Panic Attacks My Personal Experience

The panic began...

Hello! In 1966, at the age of 21, after a combination of getting married, moving house twice, becoming pregnant, realising my new husband was having an affair and having my first baby, all within thirteen months, I had my first experience with panic attacks. I was shopping at the time in my local market when suddenly, and for seemingly no reason, I felt dizzy, my heart started to race, a tremendous wave of fear swept through me, the building itself seemed to close in on me and a need to escape from all the people, noise, hustle and bustle overwhelmed me to the degree where I quickly made my way out of the building.
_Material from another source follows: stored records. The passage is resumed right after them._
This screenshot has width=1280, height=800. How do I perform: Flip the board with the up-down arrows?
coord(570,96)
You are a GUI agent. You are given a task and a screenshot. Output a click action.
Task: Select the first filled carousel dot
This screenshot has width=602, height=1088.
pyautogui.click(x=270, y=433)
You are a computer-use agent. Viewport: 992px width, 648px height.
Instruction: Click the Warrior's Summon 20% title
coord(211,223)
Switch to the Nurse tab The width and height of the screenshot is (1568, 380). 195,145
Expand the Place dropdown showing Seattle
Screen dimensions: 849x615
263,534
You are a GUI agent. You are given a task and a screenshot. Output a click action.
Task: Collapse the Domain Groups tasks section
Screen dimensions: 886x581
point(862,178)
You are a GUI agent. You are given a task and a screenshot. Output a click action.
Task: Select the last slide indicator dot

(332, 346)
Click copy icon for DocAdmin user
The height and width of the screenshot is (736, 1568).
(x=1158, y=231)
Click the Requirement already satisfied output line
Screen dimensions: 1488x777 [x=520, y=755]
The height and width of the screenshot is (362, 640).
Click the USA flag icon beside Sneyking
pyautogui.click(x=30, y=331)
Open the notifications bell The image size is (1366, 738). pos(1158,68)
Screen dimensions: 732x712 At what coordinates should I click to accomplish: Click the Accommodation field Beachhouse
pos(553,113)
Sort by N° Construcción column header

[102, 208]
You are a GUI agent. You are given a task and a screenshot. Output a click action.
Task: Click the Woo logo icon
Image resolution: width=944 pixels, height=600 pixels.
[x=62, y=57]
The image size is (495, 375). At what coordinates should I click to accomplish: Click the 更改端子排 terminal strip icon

Once I was outside, the 'funny turn' began to ease but as the experience had happened unexpectedly and seemingly without cause, it left me feeling so unnerved that I immediately caught the bus back home. When home, although relieved to be there, I still felt very unnerved at not knowing what on earth had happened. Nevertheless, as the hours and days passed without a further recurrence, I began to suspect the whole thing had been a lot of fuss about nothing.

About 10 days after the 'funny turn,' whilst sitting in church, and again for seemingly no reason, my heart began to race, my body trembled, I felt faint, claustrophobic, frightened and in need of escape. The very thought of fainting in front of the congregation added to my concerns, so I quickly made my escape outside. Yet, that time, because a 'funny turn' had then happened twice, I began to suspect that I was not imagining things but something 'very real' must be wrong with me.

Over the following few weeks, the 'turns' gradually intensified in both frequency and severity, to where they were no longer merely waves of fear but waves of actual terror. I only had to be in a crowd of people, on a bus, in a lift or queuing in a shop when suddenly, and seemingly for no reason, my heart would race and pound so much I honestly feared it would burst, my body would shake, my legs would buckle, my head would swirl, my mind was frenzied and as the certainty of imminent death screamed inside my head to where it overpowered me, every fibre and sinew throughout my whole body and mind literally forced me to run. And even though I developed the habit of always sitting or standing near a doorway or exit for a quick escape, the waves of terror increased daily to where, eventually, they were hitting me anywhere and everywhere.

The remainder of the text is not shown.